Businesses in Southport are unlikely to see any benefit from advertising downtown Boothbay Harbor during the Botanical Gardens Lightfest.
Businesses in Edgecomb on Route 27 leading toward the Gardens do not need the additional advertising.
There is a very smart business in Edgecomb, the pizzeria-bar that struggled for years as a marketplace until its current owners reinvented it as a place where the travelers going to and from the Botanical Gardens Christmas light fest, can get something affordable to eat in a fun environment. The success of the pizzeria has nothing to do with the JECD’s advertising campaign for Boothbay Harbor. It has to do with location, location, location- and a smart entrepreneur. The pizzeria is not lacking in business. during the Botanical Garden’s light fest. during which it is hard to get into the pizzeria’s parking lot. The JECD does not deserve the credit or the dough, and I don’t mean pizza dough.
Why does the JECD group think that Southport and Edgecomb owe them? There is only one explanation. In the JECD’s view, economic development is the equivalency of increasing property values. Promoting the dining and entertainment industry in downtown Boothbay Harbor is good for real estate values all over the Peninsula, in trickle-down theory.
One might ask if the reason the towns of Southport and Edgecomb did not chip in to finance the JECD group’s agenda is a legal reason pertaining to a requirement that the inhabitants of those municipalities approve such expenditures in a yearly budget.
The JECD group is as if a front for an unidentified political party that has no opposition in the Boothbay Region. In May Kenneth Rayle, a former member of the JECD group ran unopposed for a three-year selectman term in Boothbay Harbor. When I voted in Boothbay, the JECD group was still a budget item on the ballot. I did not find the JECD mentioned in the new budget and so I assume that the JECD budget item did not get public approval. However, the JECD is still listed on the town website, despite having announced that it was closing down when coronavirus hit.
I started blogging and researching in a media environment where there are many mainstream media resources in Maine reporting on singular issues, which, at the time I started blogging, about 12 years ago, most media pundits sounded like they took their cues, from a press release issued by the State, which is a centrally managed public-private state, aka, a hegemony.
Centralization has diminished local control, creativity, and identity, and to my experience, does not offer services to the public unless the public happens to fit central management’s programs and agenda so that taxpayers pay but do not necessarily benefit from the programs. For that reason, such services belong in the private sector. Government should be reserved for functions that are a common benefit.
Mr. Carpentier is a reporter in the style of Cspan. He reports the facts of the story at hand and rarely interjects a larger context, such as information pertaining to why the towns of Edgecomb and Southport were not capitalizing the JECD group’s mission. With more than one local journalist or media source reporting on diverse perspectives on a story, the larger context comes into play. All Good!

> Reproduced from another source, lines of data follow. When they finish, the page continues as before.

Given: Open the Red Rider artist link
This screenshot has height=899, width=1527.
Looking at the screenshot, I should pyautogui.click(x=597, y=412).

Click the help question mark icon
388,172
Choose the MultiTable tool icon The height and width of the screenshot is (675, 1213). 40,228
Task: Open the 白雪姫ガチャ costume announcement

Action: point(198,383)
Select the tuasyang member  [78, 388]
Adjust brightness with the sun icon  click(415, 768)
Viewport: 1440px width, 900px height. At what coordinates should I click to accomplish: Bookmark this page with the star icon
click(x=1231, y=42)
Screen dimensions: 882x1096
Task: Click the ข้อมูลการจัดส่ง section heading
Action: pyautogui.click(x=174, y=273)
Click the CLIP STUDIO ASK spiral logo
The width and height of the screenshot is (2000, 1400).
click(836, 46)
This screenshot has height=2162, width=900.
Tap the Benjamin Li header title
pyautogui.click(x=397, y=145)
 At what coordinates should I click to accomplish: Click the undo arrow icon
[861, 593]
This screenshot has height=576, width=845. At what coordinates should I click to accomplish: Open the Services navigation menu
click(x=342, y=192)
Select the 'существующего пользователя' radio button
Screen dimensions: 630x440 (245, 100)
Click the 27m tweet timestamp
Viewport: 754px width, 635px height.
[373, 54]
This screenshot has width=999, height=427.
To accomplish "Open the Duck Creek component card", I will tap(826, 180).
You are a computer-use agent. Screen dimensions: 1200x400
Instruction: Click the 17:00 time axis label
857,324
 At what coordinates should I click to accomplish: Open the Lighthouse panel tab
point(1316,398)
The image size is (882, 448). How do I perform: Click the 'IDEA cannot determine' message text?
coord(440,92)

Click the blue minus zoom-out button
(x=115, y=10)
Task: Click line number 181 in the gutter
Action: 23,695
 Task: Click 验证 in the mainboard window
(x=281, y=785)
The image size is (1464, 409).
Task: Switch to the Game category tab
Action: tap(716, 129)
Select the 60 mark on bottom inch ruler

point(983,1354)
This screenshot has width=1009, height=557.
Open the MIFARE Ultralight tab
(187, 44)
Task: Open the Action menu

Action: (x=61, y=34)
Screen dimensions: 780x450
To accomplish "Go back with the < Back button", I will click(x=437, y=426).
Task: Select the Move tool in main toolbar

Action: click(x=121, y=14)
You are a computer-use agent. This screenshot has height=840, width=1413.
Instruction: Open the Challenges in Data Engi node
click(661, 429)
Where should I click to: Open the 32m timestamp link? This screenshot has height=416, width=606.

If there are several journalists reporting independently on a singular event, one can get a better measure of how and what facts are recorded, selectively or indifferently, except when all reporting and opining are so similar, that it sounds like the writers are taking their cues from an official press release.
According to the law of change, which states that the only constant is change, the world has been coalescing into one centrally managed world order since mid-century. The shift in the tide back toward complexity is long overdue. Many voices are needed to burst the bubble of one-party rule.
Anyone can apply to be a creator on NewsBreak. This is quite exciting, People creating the media. I know one local community that needs this sort of change, I hope to see more independent voices participating and reinventing local news for the era of social media.